Ms. May Must Go
Elizabeth May is the leader of the Green Party in Canada.
She has no place in public life.
On Sunday, she delivered a sermon/political speech to a congregation at a London, Ontario United Church.
She is unhappy with Mr. Harper's environmental policies. Many of us are.
But in an act both hysterical and demonstrative of a clear lack of knowledge and understanding of history, Ms. May raised the stakes.
She described the Prime Minister's plan to deal with global warming as "worse than Neville Chamberlain's appeasement of the Nazis."
This is what Ms. May and so many others fail to grasp.
There are no other people like the Nazis. There were only the Nazis.
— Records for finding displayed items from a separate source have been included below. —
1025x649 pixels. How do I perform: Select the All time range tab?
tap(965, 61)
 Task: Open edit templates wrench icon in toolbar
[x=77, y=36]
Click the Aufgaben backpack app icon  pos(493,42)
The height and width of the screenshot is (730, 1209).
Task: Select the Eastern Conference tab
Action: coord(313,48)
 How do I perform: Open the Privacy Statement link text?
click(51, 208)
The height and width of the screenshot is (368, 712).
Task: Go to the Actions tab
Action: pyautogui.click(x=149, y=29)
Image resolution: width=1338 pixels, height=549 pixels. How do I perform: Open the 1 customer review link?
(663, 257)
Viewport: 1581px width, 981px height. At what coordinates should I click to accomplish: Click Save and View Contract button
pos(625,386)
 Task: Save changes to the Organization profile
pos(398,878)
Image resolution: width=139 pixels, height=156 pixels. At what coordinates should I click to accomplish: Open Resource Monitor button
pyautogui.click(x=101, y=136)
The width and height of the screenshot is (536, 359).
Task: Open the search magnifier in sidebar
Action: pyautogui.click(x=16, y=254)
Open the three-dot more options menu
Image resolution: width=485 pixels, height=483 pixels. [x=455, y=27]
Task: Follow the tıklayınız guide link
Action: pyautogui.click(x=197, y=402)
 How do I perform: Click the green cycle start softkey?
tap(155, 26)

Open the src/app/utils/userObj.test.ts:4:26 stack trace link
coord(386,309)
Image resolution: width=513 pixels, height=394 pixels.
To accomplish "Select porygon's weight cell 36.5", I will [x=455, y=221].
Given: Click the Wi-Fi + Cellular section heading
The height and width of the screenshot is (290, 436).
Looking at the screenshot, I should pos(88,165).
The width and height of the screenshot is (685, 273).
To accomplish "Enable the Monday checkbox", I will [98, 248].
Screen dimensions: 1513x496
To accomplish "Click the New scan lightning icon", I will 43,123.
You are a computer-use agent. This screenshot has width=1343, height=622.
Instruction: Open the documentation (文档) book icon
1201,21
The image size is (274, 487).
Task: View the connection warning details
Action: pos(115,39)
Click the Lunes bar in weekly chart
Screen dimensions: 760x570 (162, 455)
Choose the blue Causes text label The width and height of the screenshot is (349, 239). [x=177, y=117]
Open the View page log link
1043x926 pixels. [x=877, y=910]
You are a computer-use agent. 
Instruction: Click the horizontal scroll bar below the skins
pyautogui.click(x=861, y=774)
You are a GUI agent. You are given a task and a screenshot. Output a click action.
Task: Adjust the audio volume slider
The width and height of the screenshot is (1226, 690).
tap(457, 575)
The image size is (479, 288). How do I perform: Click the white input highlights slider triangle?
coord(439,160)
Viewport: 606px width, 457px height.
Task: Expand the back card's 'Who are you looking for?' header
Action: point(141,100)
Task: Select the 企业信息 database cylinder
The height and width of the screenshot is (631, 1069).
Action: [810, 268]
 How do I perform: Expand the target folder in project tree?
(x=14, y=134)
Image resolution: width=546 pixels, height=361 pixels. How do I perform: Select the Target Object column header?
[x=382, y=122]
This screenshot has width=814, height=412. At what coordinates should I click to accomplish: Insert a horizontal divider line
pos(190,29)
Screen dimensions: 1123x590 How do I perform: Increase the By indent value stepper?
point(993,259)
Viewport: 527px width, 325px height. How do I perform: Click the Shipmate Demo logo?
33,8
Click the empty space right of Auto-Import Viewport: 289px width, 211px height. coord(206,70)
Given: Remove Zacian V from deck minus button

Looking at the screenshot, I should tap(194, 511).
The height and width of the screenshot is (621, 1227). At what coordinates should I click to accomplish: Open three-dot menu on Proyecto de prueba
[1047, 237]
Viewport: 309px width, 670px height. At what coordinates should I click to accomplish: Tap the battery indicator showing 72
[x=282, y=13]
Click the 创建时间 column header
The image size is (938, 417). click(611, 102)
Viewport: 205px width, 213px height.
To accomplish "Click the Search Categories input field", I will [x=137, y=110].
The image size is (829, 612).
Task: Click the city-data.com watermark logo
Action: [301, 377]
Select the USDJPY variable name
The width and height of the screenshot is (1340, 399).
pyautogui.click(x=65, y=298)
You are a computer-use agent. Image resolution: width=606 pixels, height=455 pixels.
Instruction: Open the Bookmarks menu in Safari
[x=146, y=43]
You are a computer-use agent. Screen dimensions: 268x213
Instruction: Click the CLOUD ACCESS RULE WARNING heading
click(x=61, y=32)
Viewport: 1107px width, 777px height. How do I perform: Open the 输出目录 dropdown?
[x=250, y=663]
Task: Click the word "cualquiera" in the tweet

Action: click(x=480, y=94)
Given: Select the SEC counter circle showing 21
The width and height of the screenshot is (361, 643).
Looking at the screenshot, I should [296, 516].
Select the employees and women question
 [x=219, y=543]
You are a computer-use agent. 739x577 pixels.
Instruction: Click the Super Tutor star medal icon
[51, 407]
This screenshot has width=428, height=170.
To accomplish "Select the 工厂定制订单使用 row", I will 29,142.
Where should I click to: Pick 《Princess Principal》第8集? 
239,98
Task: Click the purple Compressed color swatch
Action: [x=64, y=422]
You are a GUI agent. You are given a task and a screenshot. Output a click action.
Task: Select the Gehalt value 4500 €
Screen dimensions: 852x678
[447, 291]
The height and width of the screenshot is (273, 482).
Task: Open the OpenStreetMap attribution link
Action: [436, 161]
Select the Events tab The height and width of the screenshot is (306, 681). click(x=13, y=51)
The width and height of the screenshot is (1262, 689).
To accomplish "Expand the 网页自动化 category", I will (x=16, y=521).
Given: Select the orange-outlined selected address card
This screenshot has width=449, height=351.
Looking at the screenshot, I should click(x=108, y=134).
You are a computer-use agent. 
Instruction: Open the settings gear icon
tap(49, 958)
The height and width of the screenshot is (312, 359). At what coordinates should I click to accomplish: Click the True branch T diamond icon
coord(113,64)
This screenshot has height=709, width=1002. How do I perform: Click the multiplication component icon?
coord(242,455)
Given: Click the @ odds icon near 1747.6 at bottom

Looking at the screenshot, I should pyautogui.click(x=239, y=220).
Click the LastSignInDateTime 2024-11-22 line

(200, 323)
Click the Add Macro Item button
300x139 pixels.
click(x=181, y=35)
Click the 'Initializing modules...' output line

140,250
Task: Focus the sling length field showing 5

And their crimes were not, as Hannah Arendt and so many others have made clear over the intervening years, were not crimes against 17 Jews or 6 Million Jews or some homosexuals and some Catholics and some intellectuals and some gypsies.
The crimes of the Nazis were crimes against humanity. All of human nature. All human beings.
The Nazis declared, calmly and reasonably, that some categories of people had no inherent right to BE.
I will stop.
The moment Elizabeth May compares a public policy about climate change by the elected Prime Minister of a democratic country to Nazis is exactly the moment she declares herself to be wholly ignorant and unworthy of public office.
May has since refused to back down in her hideous accusation, and the leader of the Federal Liberal party is still committed to a coalition with this fool.